Member of parliament for Ejura-Sekyedumase Constituency
- In office 7 January 1993 – 6 January 2001
- President: Jerry John Rawlings
- Preceded by: New
- Succeeded by: Sampson Atakora

Personal details
- Born: 29 July 1949 Ashanti Region, Gold Coast (now Ghana)
- Died: 19 July 2008 (aged 58)
- Party: National Democratic Congress
- Education: Osei Tutu Training College, Kumasi
- Occupation: Politician
- Profession: Teacher

= Peter Boakye-Ansah =

Ghanaian politician (1949–2018)

Peter Boakye-Ansah (29 July 1949 – 19 July 2018) was a Ghanaian politician and a member of the 1st and 2nd parliaments of the 4th Republic of Ghana. He was a member of parliament for the Ejura Sekyedumasi constituency from 7 January 1993 to 6 January 2001.

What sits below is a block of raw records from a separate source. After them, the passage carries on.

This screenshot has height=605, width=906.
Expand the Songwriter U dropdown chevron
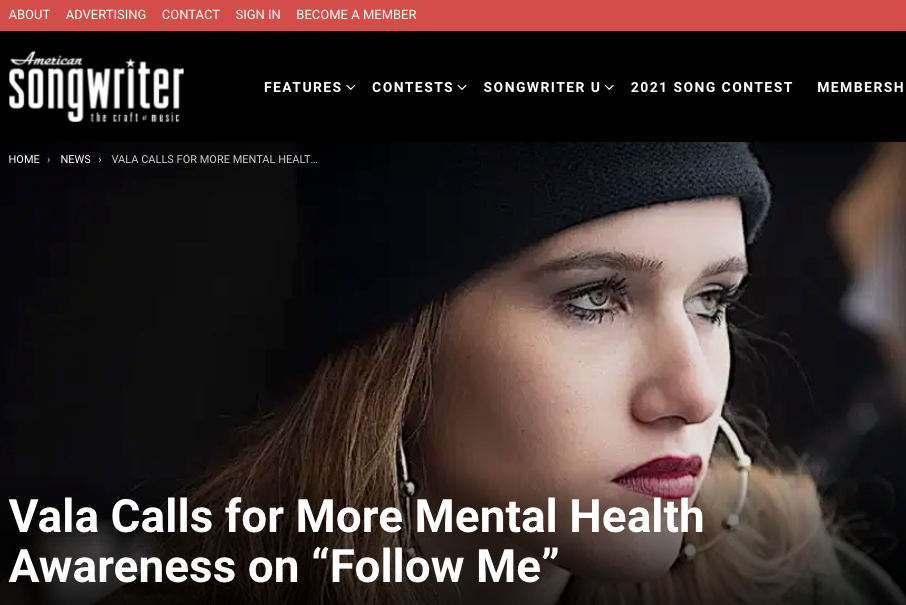[609, 87]
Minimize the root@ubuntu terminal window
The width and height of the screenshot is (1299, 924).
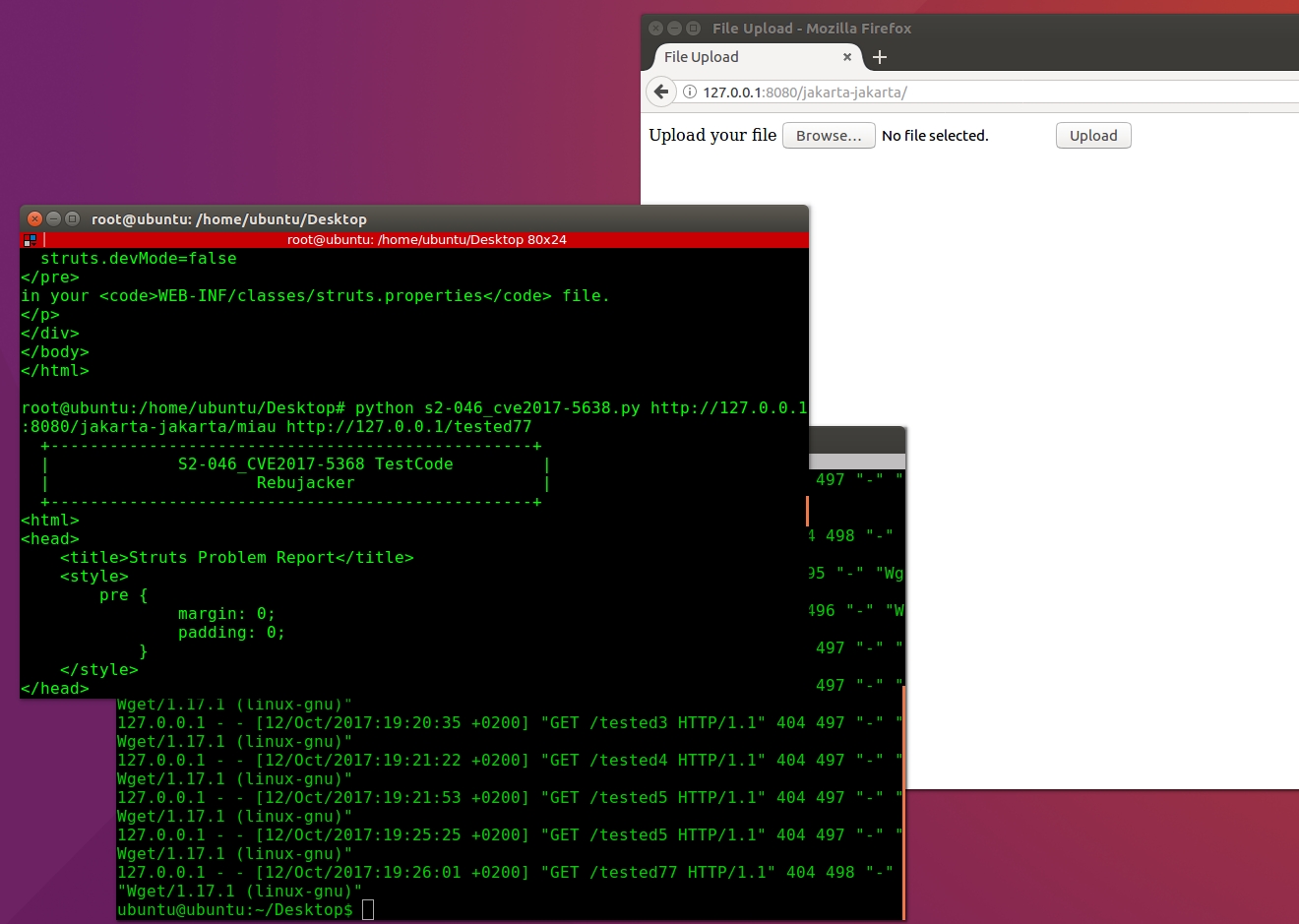[53, 218]
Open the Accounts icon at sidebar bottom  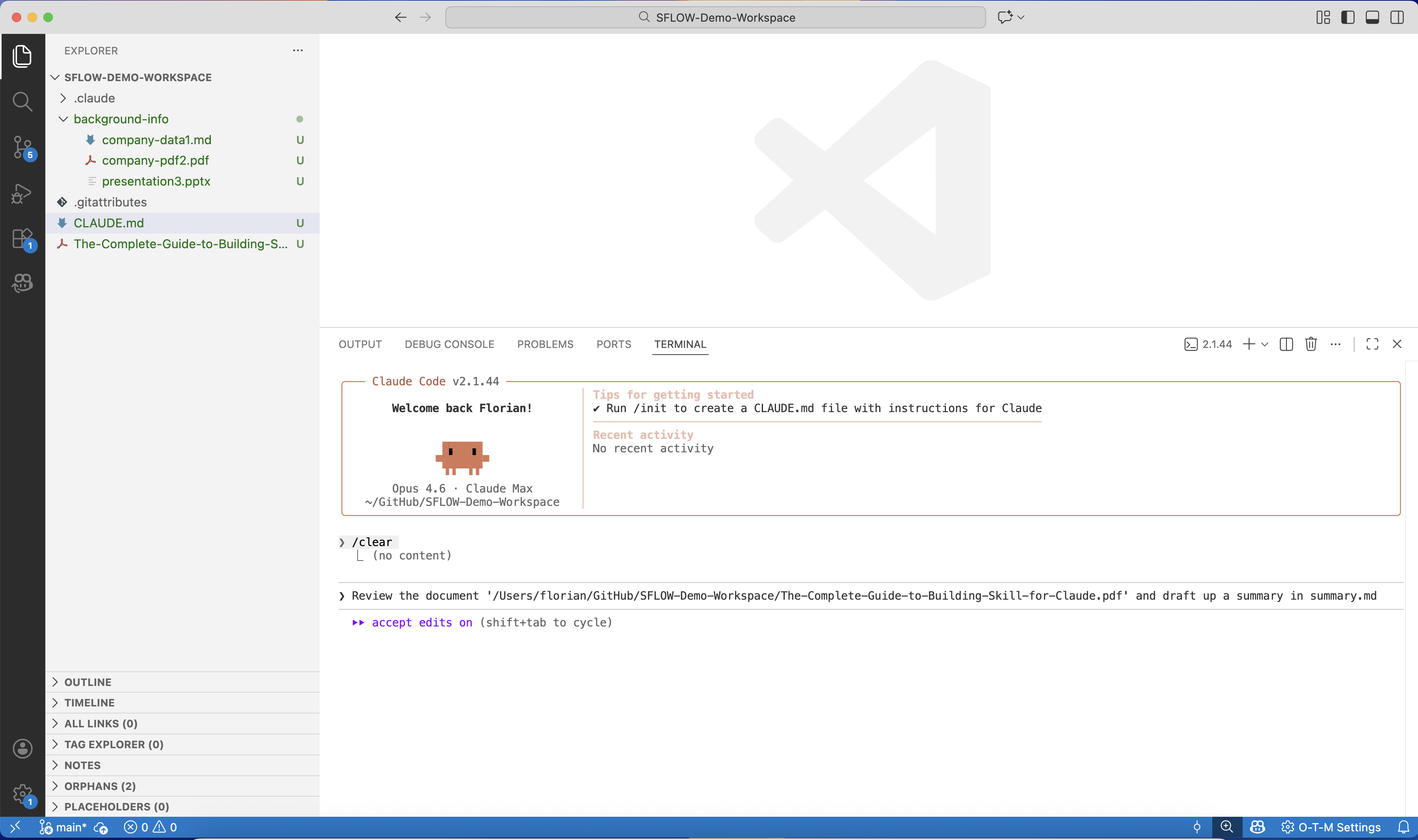[x=22, y=748]
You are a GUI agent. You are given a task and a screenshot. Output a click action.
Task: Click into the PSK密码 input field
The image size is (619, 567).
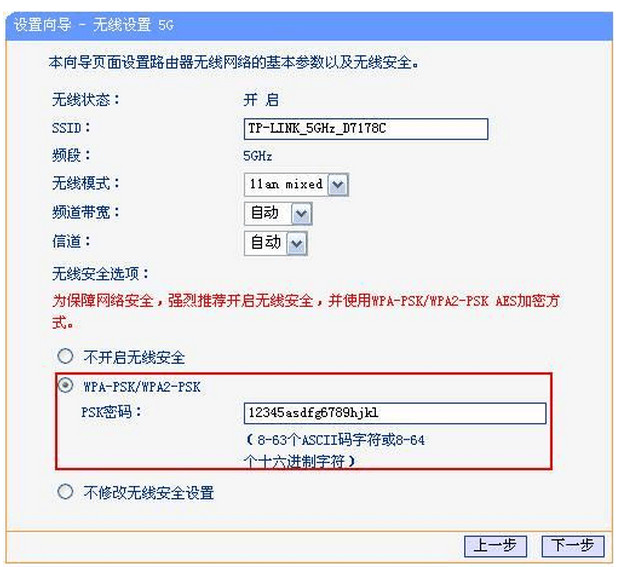point(395,413)
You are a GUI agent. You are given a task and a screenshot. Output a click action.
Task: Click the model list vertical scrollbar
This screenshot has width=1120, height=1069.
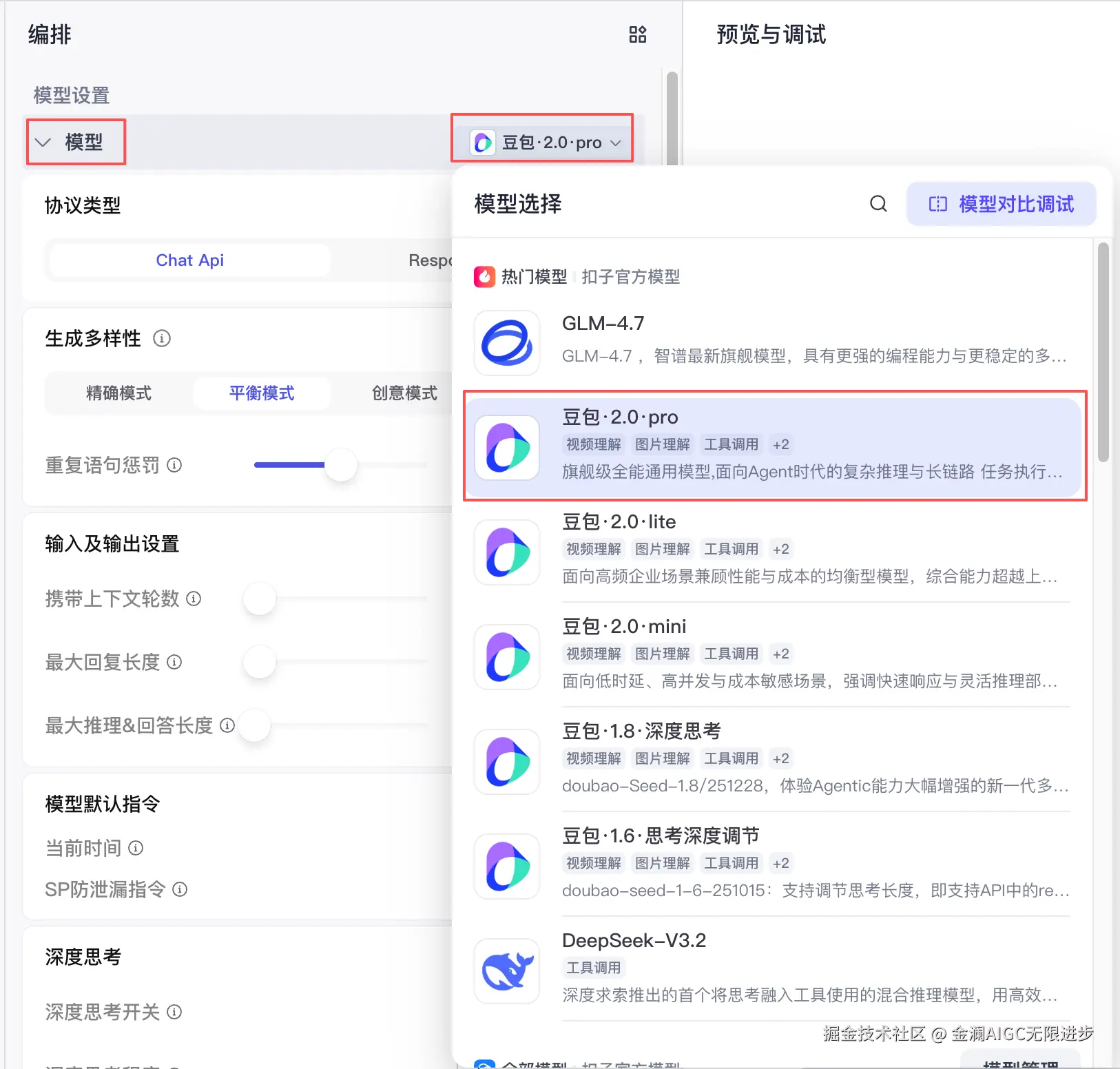point(1103,351)
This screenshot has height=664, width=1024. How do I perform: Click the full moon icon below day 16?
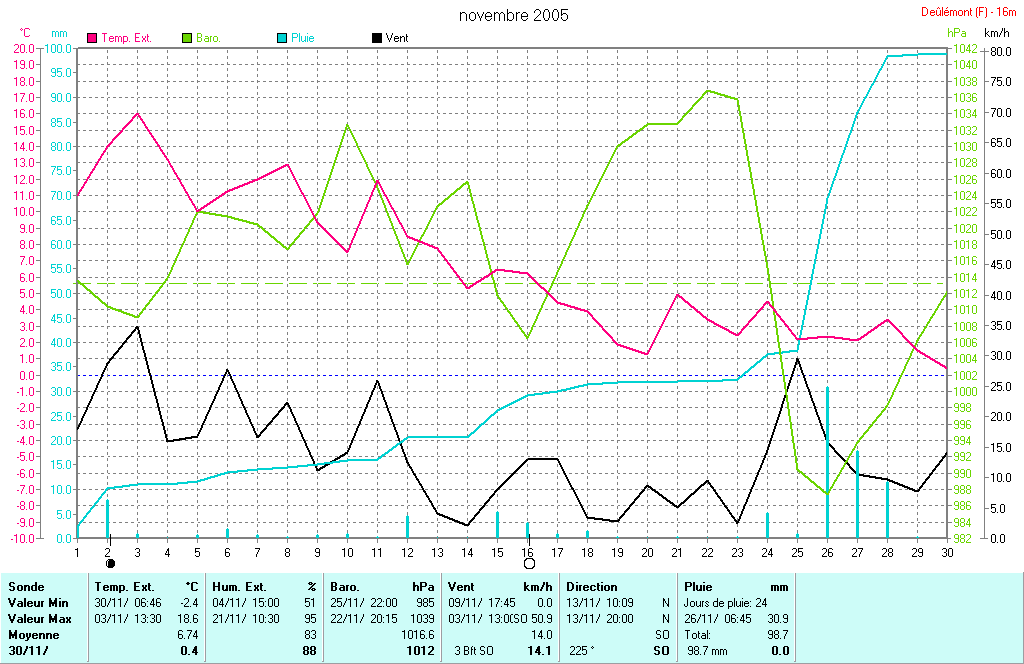pos(529,563)
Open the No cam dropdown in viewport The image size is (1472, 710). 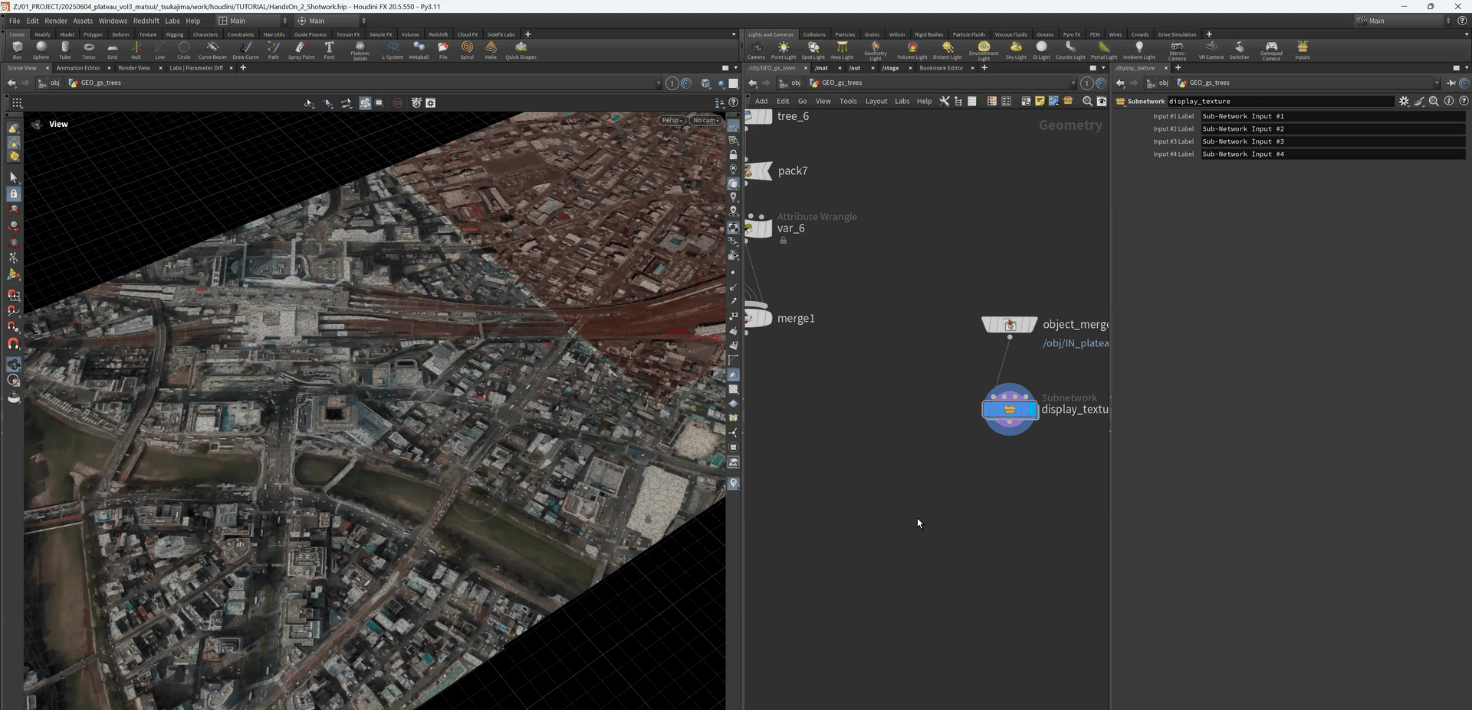[x=706, y=120]
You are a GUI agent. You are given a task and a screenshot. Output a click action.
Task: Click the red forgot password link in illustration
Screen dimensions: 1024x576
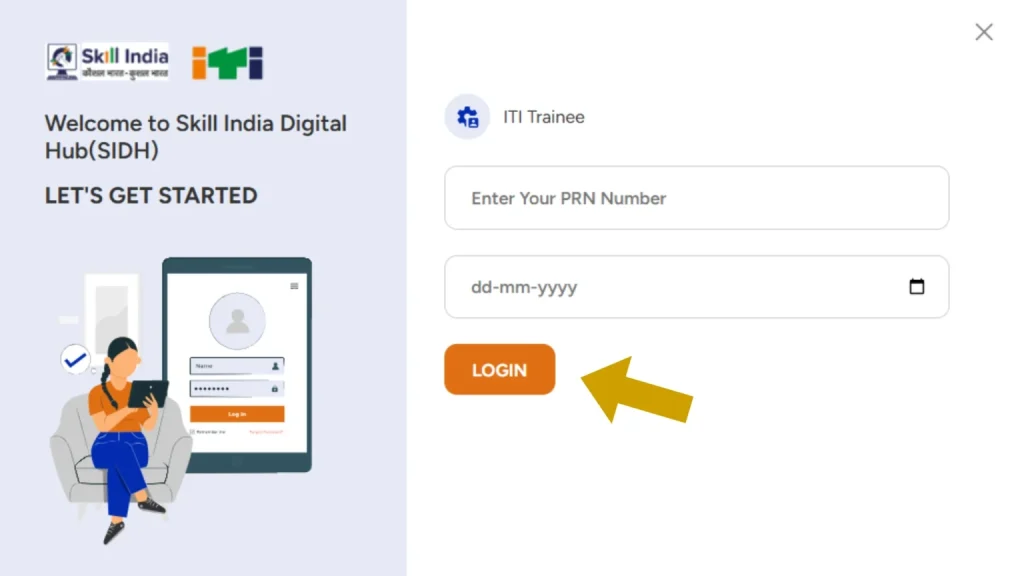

== Early life and education ==
Boakye-Ansah was born in September 1949. He studied at Osei Tutu Training College where he obtained his Teachers' Training Certificate, and Bonsu Agricultural Training School where he trained as an Agricultural Field Assistant.

== Career and politics ==
Prior to entering politics Boakye-Ansah was a trained teacher. He was the district secretary for the Ejura Sekyedumase district prior to entering parliament. He assumed office as a member of the 1st parliament of the 4th republic of Ghana on the ticket of the National Democratic Congress on 7 January 1993 after he emerged winner at the 1992 Ghanaian parliamentary election held on 29 December 1992. During the 1996 Ghanaian General Elections, Boakye-Ansah stood for the Ejura Sekyedumase seat once again, and he polled 16,992 votes which represented 62% of the total votes cast. He served as a member of parliament for the Ejura-Sekyedumase constituency from 7 January 1993 until 6 January 2001. He was succeeded by Sampson Atakora, also of the NDC.

== Personal life and death ==
Boakye-Ansah was a Christian. He died on 19 July 2018 after a short illness.